Average inflation last year rose to 2.3 percent, the first time it crossed 1 percent since 1995, according to Samba Financial Group.

Higher rents and food prices, including a near 60 percent jump in the cost of fresh vegetables, drove Saudi Arabia’s annualised inflation to 3.6 percent in January, according to government statistics.

“The initial indication is that inflation is stabilising,” Hamad Saud al-Sayyari, Saudi Arabia’s central bank governor, said at the same conference.

“Programming spending does not mean reducing but instead coordinating overall spending to avoid pressure on inflation,” Sayyari said.

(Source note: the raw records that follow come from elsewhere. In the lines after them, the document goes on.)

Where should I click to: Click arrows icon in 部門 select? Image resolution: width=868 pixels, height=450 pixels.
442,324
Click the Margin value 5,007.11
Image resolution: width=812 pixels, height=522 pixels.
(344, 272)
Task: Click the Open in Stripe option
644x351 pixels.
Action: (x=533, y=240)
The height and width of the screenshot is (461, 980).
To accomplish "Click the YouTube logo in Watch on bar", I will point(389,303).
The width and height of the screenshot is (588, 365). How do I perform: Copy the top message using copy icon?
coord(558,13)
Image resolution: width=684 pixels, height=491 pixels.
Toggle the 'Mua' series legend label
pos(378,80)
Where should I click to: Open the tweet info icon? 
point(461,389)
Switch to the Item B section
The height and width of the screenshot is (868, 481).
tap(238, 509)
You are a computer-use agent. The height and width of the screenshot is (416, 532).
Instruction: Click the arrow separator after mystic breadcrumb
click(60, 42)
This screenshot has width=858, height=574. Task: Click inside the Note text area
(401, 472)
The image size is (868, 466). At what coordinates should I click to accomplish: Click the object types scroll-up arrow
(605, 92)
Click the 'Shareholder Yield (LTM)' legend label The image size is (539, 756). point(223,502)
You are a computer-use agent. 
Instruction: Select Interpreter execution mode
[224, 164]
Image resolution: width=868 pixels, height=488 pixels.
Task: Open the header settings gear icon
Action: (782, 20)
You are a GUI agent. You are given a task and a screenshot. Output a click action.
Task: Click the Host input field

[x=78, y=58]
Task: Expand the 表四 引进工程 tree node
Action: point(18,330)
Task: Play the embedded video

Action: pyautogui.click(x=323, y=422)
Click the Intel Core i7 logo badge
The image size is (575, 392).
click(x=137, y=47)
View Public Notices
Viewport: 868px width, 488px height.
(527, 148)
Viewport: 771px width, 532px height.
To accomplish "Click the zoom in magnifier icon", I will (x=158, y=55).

He has ruled out revaluing the dollar-pegged riyal which has declined against the currencies of seven of the kingdom’s eight largest sources of import countries since the start of last year, helping fuel inflation, according to Samba.

“I don’t think (revaluation) would help reduce inflation,” Sayyari said.

Saudi interest rates roughly track US Federal Reserve rates, giving the country few monetary policy tools with which to curb inflation.

A weaker dollar has raised import costs for nations across the oil-producing Gulf which peg their currencies to the dollar, leading to higher prices and fuelling speculation that they might revalue.

The United Arab Emirates said in April it would penalise retailers and suppliers for “unjustified” price rises in a bid to control inflation, which reached 9.5 percent in 2006.